# Train Hybrid Movie Recommender System

This notebook trains:
- A content-based recommendation model using TF-IDF + Nearest Neighbors
- A collaborative filtering model using SVD (Singular Value Decomposition)

## Step 1: Load and Clean Dataset

Clean and complete data ensures both recommendation models operate without error or bias.

### What it Does
Loads the CSV dataset and removes rows with missing values for genre, rating, or votes. This ensures input consistency for the TF-IDF and SVD algorithms.

### Variables
- `movies_df`: DataFrame containing the cleaned dataset.

In [4]:
import pandas as pd
import joblib
import time
import os
from sklearn.feature_extraction.text import TfidfVectorizer
from sklearn.neighbors import NearestNeighbors
from surprise import Dataset, Reader, SVD

start_time = time.time()
print("[INFO] Loading cleaned dataset...")
movies_df = pd.read_csv("cleaned_imdb_movies.csv")
movies_df = movies_df.dropna(subset=["genres", "averageRating", "numVotes"])
movies_df = movies_df[movies_df["genres"].str.strip().astype(bool)]
print("[INFO] Movies loaded:", len(movies_df))

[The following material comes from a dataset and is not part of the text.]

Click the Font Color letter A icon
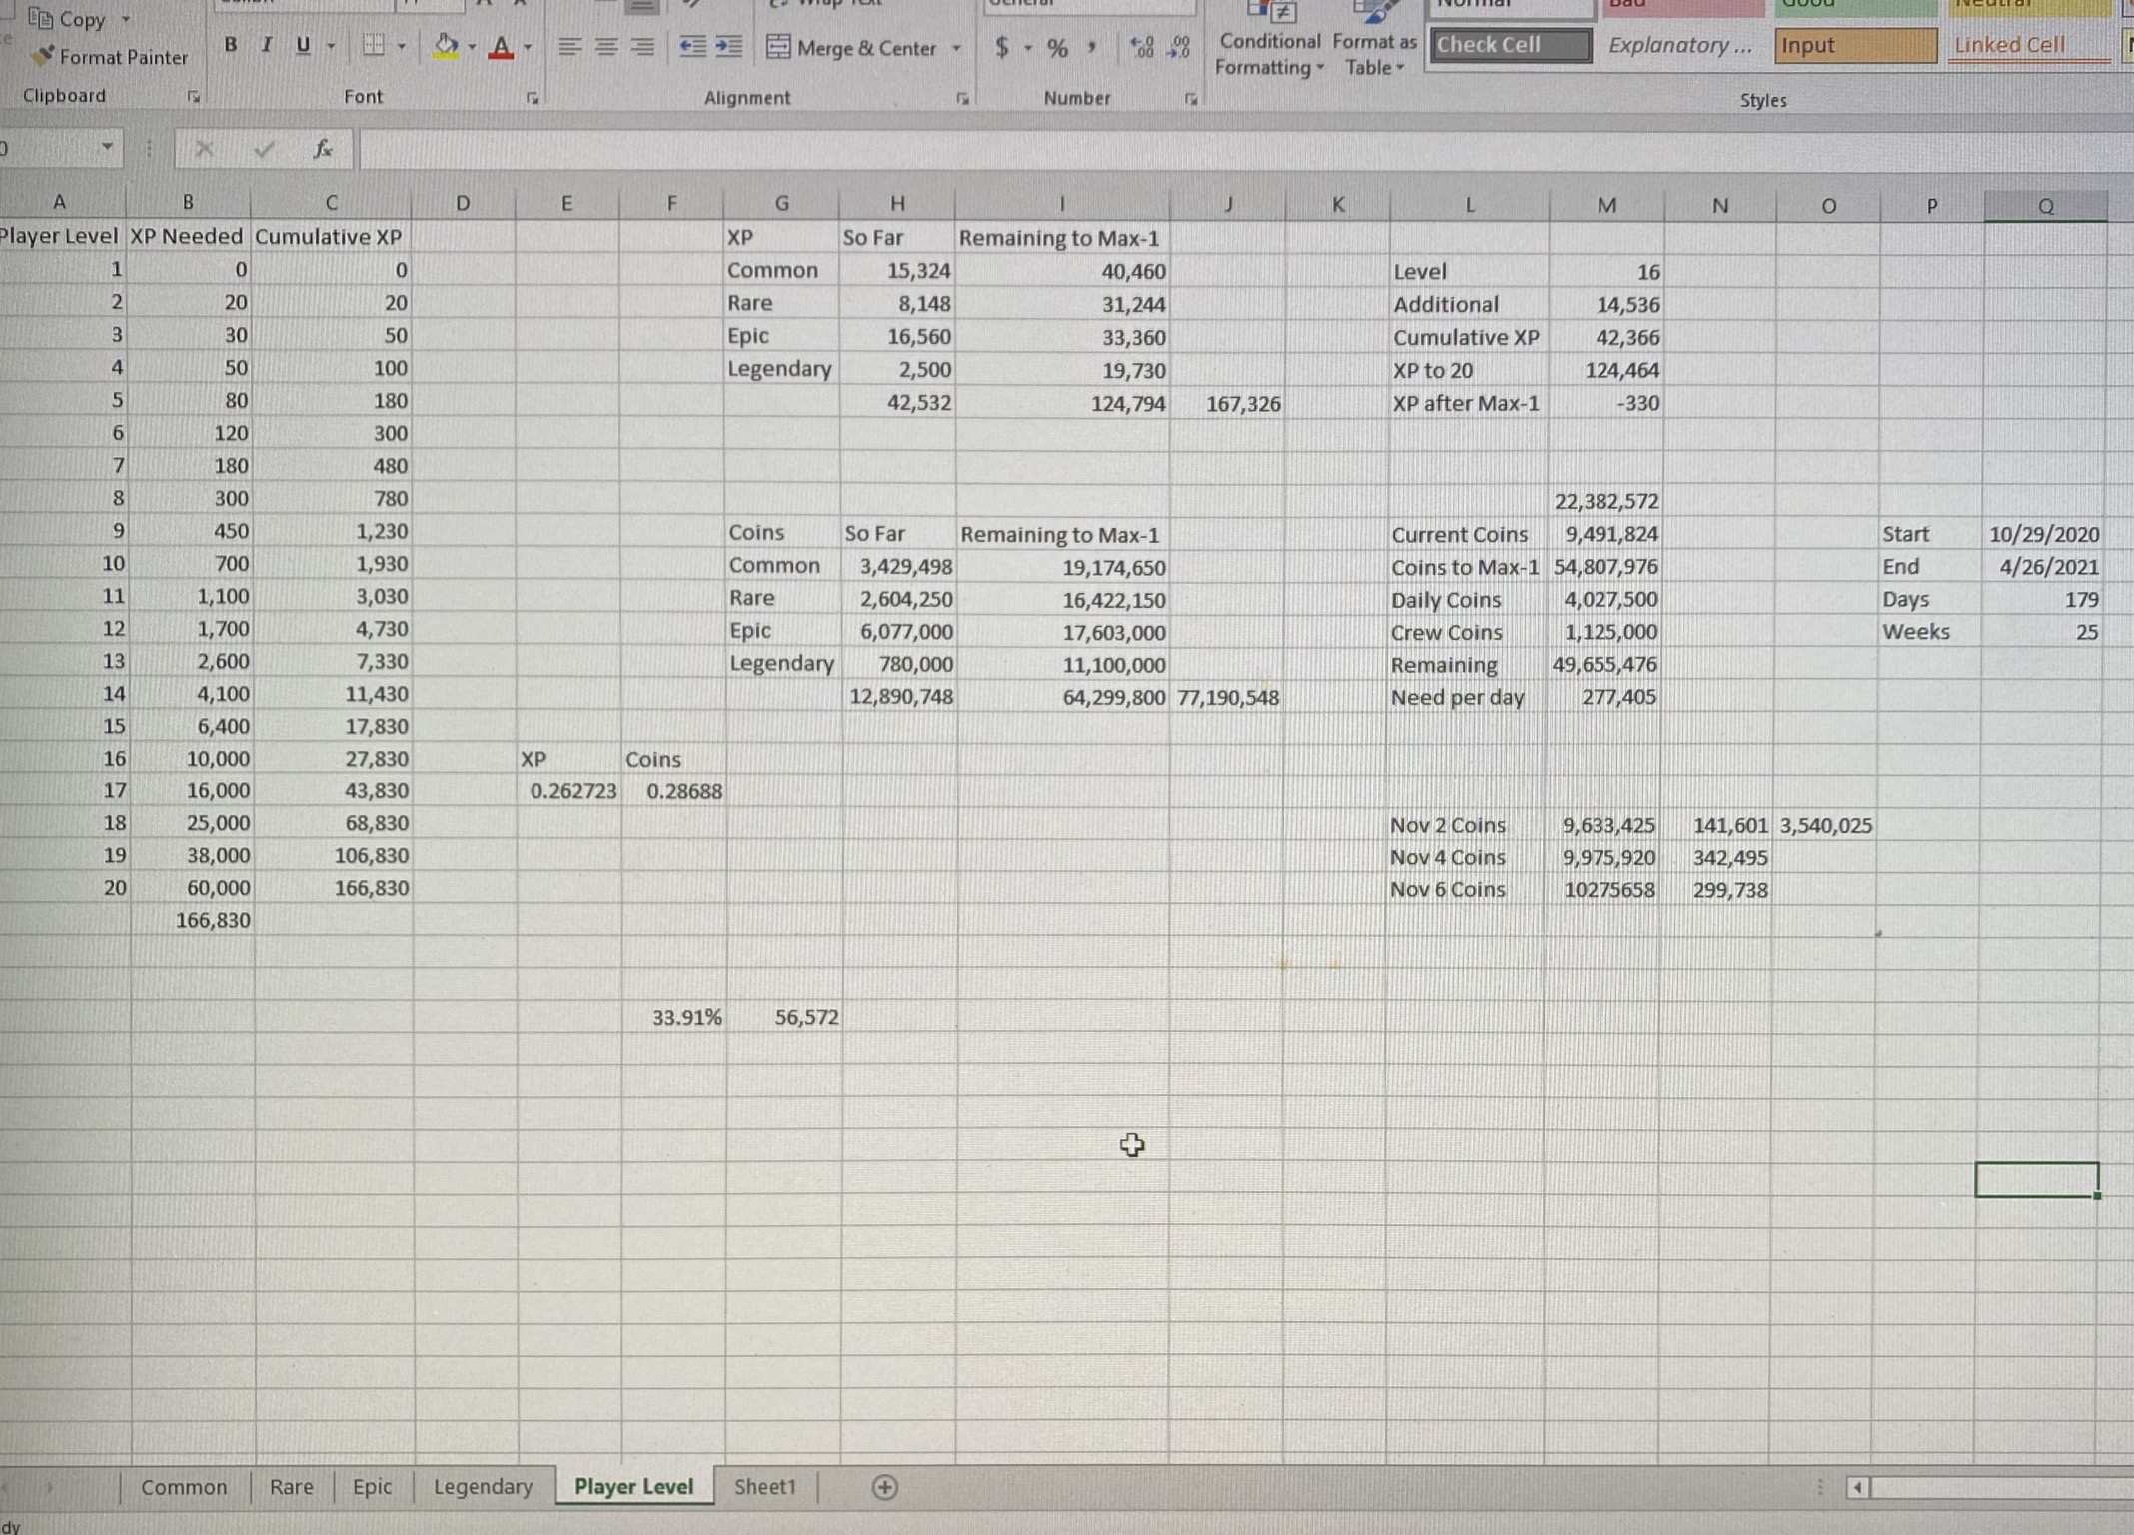 click(502, 46)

[INFO] Loading cleaned dataset...
[INFO] Movies loaded: 100000


## Step 2: TF-IDF Genre Vectorization

To numerically represent genres for similarity computation, we apply TF-IDF — a widely-used algorithm in NLP that emphasizes distinct terms.

### What it Does
Transforms genre text using TF-IDF into a matrix where rows represent movies and columns represent genre terms. Each cell reflects term importance.

### Variables
- `tfidf_vectorizer`: Fitted TF-IDF model.
- `tfidf_matrix`: TF-IDF score matrix for genres.

In [7]:
print("[INFO] Starting TF-IDF vectorization...")
tfidf_vectorizer = TfidfVectorizer(stop_words="english")
tfidf_matrix = tfidf_vectorizer.fit_transform(movies_df["genres"])
print(f"[DONE] TF-IDF shape: {tfidf_matrix.shape}")

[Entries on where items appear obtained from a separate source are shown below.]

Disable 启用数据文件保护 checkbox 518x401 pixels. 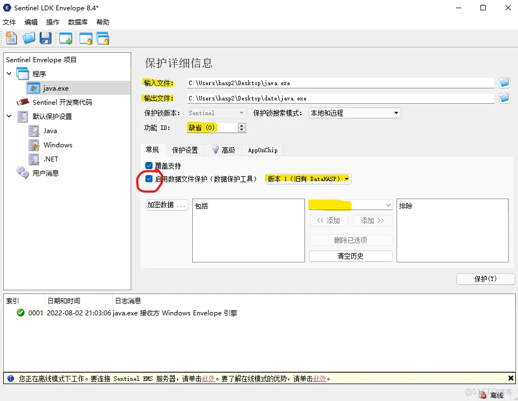pyautogui.click(x=149, y=178)
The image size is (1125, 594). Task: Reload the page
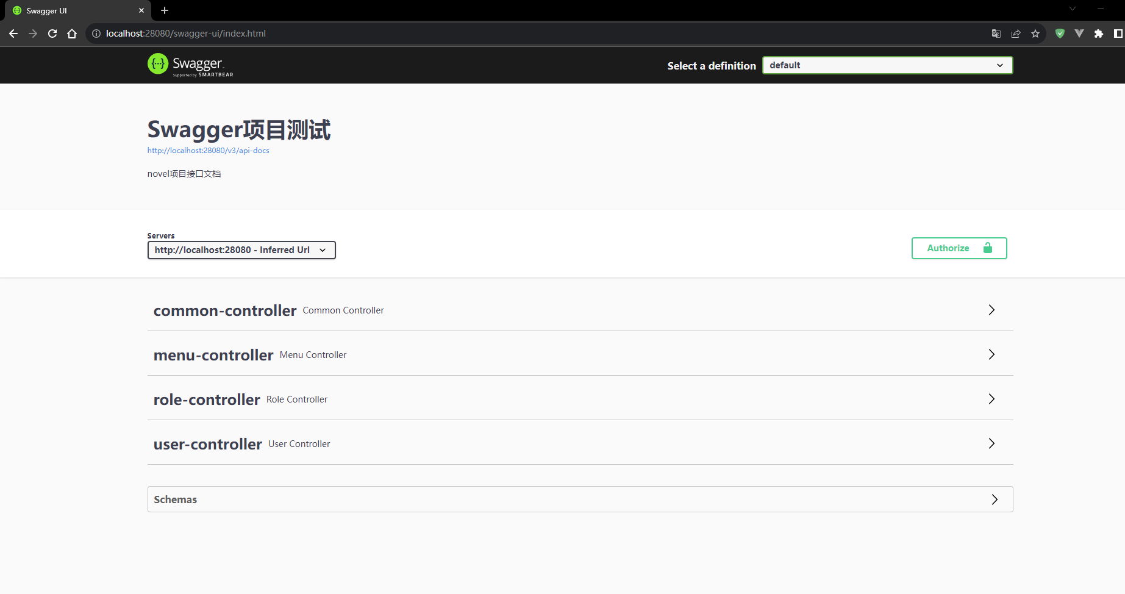(52, 34)
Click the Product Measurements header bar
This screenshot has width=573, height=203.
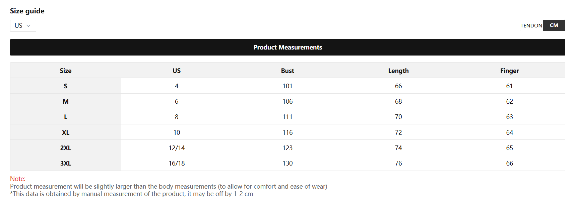288,47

[INFO] Starting TF-IDF vectorization...
[DONE] TF-IDF shape: (100000, 28)


## Step 3: Train Nearest Neighbors Model

To find genre-similar movies, we use k-Nearest Neighbors (k-NN) with cosine similarity on the TF-IDF matrix.
- Cosine similarity is a metric used to measure how similar two vectors are — based on the angle between them.

### What it Does
Trains NearestNeighbors with cosine distance to find the top 50 similar movies for each item.

### Variables
- `nn_model`: NearestNeighbors model.
- `distances`, `indices`: Results of the nearest neighbor lookup.

In [12]:
print("[INFO] Fitting NearestNeighbors model...")
nn_model = NearestNeighbors(n_neighbors=50, metric="cosine", algorithm="brute")
nn_model.fit(tfidf_matrix)

print("[INFO] Computing all neighbors...")
distances, indices = nn_model.kneighbors(tfidf_matrix)

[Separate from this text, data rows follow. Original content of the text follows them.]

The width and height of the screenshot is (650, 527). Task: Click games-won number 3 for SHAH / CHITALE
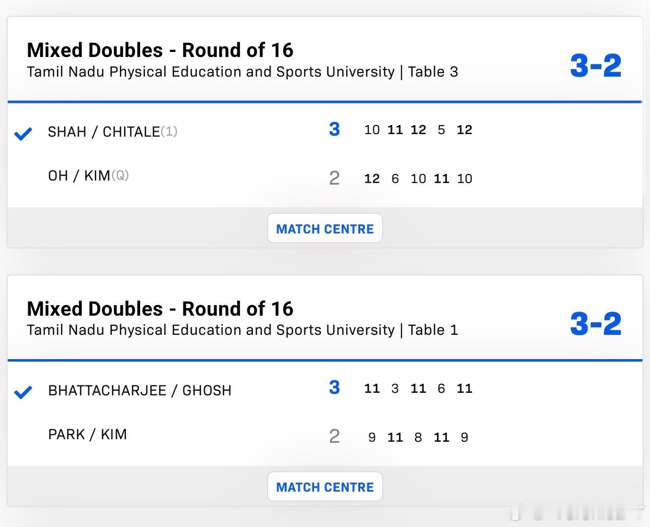(x=334, y=129)
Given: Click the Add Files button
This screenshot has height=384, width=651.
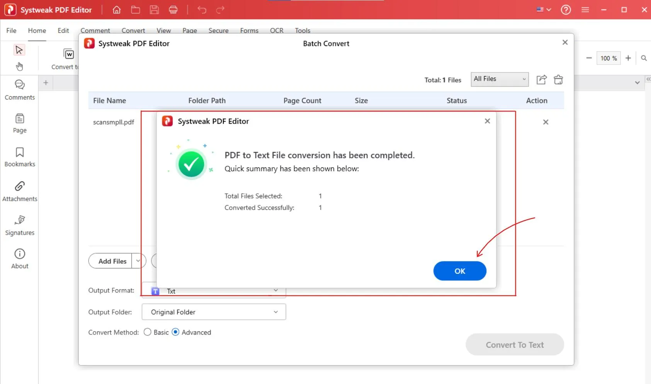Looking at the screenshot, I should [x=112, y=261].
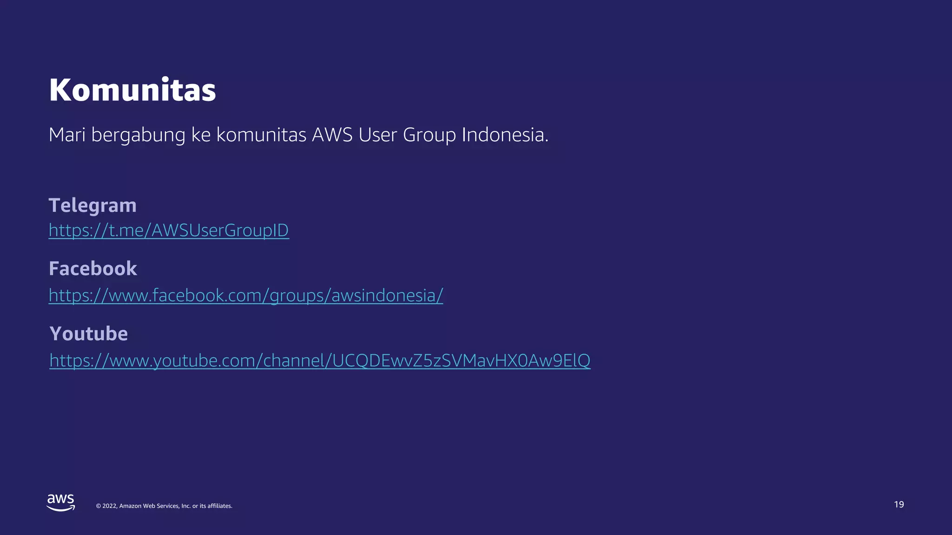Click the word bergabung in the subtitle

click(138, 135)
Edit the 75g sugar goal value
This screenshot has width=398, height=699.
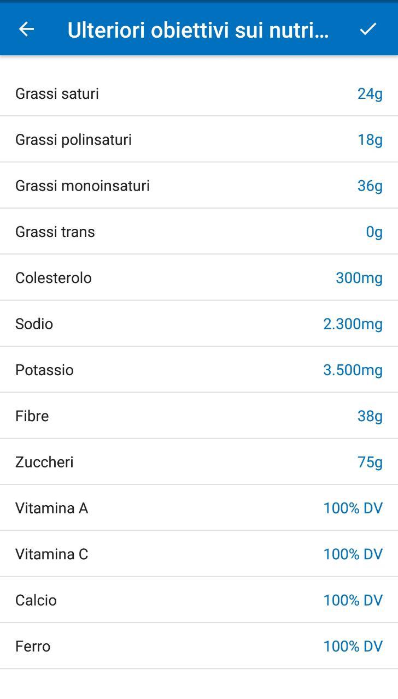pyautogui.click(x=370, y=463)
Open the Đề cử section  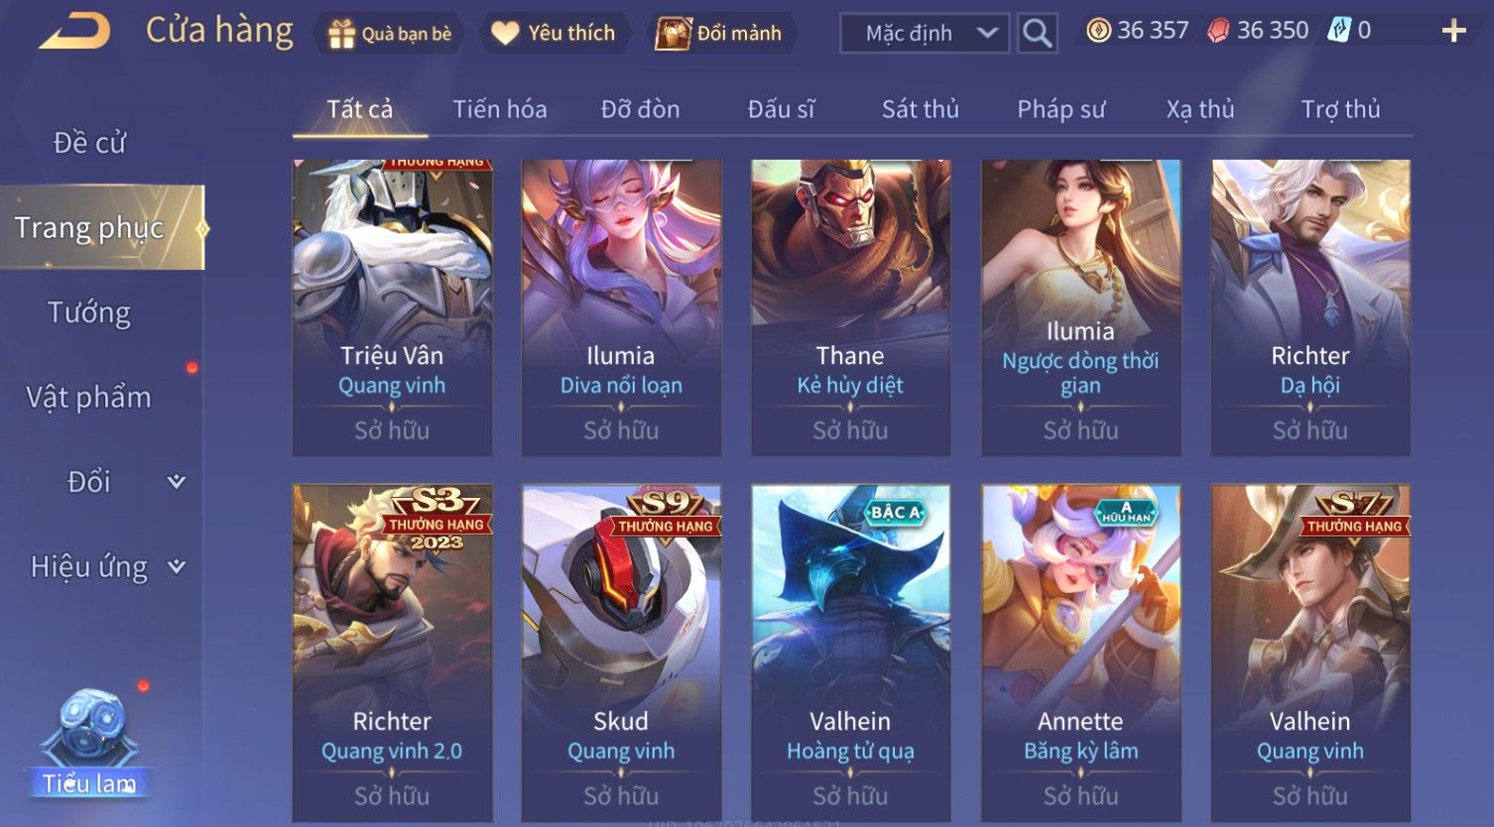point(89,143)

[INFO] Fitting NearestNeighbors model...
[INFO] Computing all neighbors...


## Step 4: Save Content-Based Models

Saving models avoids retraining and allows integration into APIs or apps for real-time use.

### What it Does
Saves the trained TF-IDF vectorizer and nearest neighbors indices to disk.

### Variables
- Saved files: `tfidf_vectorizer.pkl`, `nearest_neighbors_indices.pkl`

In [18]:
os.makedirs("models", exist_ok=True)
joblib.dump(tfidf_vectorizer, "models/tfidf_vectorizer.pkl")
print("[SAVED] TF-IDF vectorizer saved.")
joblib.dump(indices, "models/nearest_neighbors_indices.pkl")
print("[SAVED] Nearest Neighbors indices saved.")

[SAVED] TF-IDF vectorizer saved.
[SAVED] Nearest Neighbors indices saved.


## Step 5: Simulate Users for SVD

SVD is a collaborative filtering algorithm requiring user-item interactions. We simulate 1000 users using modulo logic.

### What it Does
Adds `user_id` and reformats the DataFrame into Surprise's required dataset structure.

### Variables
- `reader`, `data`, `trainset`: Inputs for SVD training.

In [23]:
print("[INFO] Preparing data for SVD...")
movies_df["user_id"] = movies_df.index % 1000
reader = Reader(rating_scale=(0, 10))
data = Dataset.load_from_df(movies_df[["user_id", "primaryTitle", "averageRating"]], reader)
trainset = data.build_full_trainset()

[INFO] Preparing data for SVD...


## Step 6: Train and Save SVD Model

SVD factorizes user-movie interactions into latent dimensions to predict future ratings.

### What it Does
Trains the SVD model with 50 latent features and saves it for prediction.

### Variables
- `svd_model`: Trained model.
- File saved: `svd_model.pkl`

In [26]:
print("[INFO] Training SVD model...")
svd_model = SVD(n_factors=50, n_epochs=10)
svd_model.fit(trainset)
joblib.dump(svd_model, "models/svd_model.pkl")
print("[SAVED] SVD model saved.")

[INFO] Training SVD model...
[SAVED] SVD model saved.


In [28]:
elapsed = time.time() - start_time
print(f"All models trained and saved in {elapsed:.2f} seconds")

All models trained and saved in 249.83 seconds